One option to alleviate heat or cold stress for those workers, or anyone else from athletes to travelers, who experience such discomfort, is the emerging technology of personal thermal management textiles. These tissues can directly control the temperature of localized areas around the body..
Such fabrics often use phase change materials (PCM) that can store and then release large amounts of heat when the material changes phase (or state of matter, for example, from solid to liquid).
One of these materials is paraffin, which can in principle be incorporated into a textile material in different ways. When the temperature of the environment surrounding the paraffin reaches its melting point, its physical state changes from solid to liquid, which implies an absorption of heat. Heat is then released when the temperature reaches the freezing point of paraffin.

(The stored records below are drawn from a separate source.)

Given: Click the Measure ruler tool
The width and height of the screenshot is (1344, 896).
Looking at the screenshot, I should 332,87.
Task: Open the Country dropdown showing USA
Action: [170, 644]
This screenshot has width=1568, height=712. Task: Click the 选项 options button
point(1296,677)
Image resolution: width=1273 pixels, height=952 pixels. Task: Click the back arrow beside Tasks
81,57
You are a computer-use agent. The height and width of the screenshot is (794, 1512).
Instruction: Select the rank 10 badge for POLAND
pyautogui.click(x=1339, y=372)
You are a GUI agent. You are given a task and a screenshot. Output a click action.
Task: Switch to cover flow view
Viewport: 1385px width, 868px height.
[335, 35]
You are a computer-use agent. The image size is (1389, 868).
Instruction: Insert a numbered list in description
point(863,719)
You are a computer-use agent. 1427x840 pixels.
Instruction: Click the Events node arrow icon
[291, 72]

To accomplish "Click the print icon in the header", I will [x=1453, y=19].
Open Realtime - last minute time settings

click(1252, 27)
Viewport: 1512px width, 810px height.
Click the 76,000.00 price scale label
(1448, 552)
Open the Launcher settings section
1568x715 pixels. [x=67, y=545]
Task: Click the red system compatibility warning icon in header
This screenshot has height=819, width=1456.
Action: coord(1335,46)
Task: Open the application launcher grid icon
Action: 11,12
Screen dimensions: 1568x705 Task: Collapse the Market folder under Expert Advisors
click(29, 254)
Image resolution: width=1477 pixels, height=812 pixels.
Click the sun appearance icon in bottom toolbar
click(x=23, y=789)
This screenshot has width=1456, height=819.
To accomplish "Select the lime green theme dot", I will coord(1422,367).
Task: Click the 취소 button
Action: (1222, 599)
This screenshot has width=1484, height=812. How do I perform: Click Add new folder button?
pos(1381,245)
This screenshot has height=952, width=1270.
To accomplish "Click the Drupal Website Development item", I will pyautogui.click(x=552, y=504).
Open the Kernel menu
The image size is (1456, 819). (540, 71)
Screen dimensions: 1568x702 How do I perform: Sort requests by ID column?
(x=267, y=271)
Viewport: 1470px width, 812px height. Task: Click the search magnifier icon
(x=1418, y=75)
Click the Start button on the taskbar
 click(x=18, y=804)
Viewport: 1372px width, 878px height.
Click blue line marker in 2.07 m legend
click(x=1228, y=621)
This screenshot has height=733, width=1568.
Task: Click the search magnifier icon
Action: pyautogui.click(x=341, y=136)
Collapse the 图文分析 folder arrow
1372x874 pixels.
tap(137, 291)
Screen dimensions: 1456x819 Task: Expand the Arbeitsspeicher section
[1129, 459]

Unfortunately, the inherently strong rigidity of PCMs in their solid form and leakage when liquid has so far prevented their application in the field of portable thermal regulation. Several different strategies have been tried, including microencapsulation (in which PCM, like paraffin, is coated into extremely small capsules), to improve “packaging efficiency” to overcome stiffness and leakage problems.
“The problem here has been that the manufacturing methods for phase-change microcapsules are complex and very expensive,” said Hideaki Morikawa, corresponding author of the paper and an advanced textile engineer at Shinshu University’s Fiber Engineering Institute. “Worse, this option offers insufficient flexibility for any realistic portable application.”
So the researchers turned to an option called coaxial electrospinning. Electrospinning is a method of manufacturing extremely fine fibers with diameters in the order of nanometers. When a polymer solution contained in a bulk reservoir, typically a syringe with a needle at the tip, is connected to a high-voltage power supply, electrical charge accumulates on the surface of the liquid.
A point is soon reached where the electrostatic repulsion of the accumulated charge is greater than the surface tension and this results in an extremely fine jet of liquid. As the liquid jet dries in flight, it is further elongated by the same electrostatic repulsion that gave rise to the jet, and the resulting ultrafine fiber is collected on a drum.
Coaxial electrospinning is very similar, but involves two or more polymer solutions fed from neighboring spinnerets, allowing the production of coated or hollow nanofibers. These core and sheath fibers are similar in structure to coaxial cable that might be used in stereo, but they are much, much smaller.
In this case, the researchers encapsulated the PCM in the center of the electrospun nanofiber to solve the problem of PCM leakage. In addition to this, the ultrafine fibers allow extremely favorable flexibility appropriate for human clothing.
To further expand the range of work environments in which the textile would work and the precision of thermal regulation, the researchers combined the PCM material with two other personal thermal regulation technologies.
The combination of photosensitive materials (those that react to the presence of solar energy) with PCM potentially offers the possibility of further increasing the energy storage capacity of the textile. Furthermore, coating the composite material with polymers that convert electricity to heat (an electrothermal conductive coating) can compensate for a similar expansion of energy storage. in case the worker is in cloudy, rainy or indoor conditions.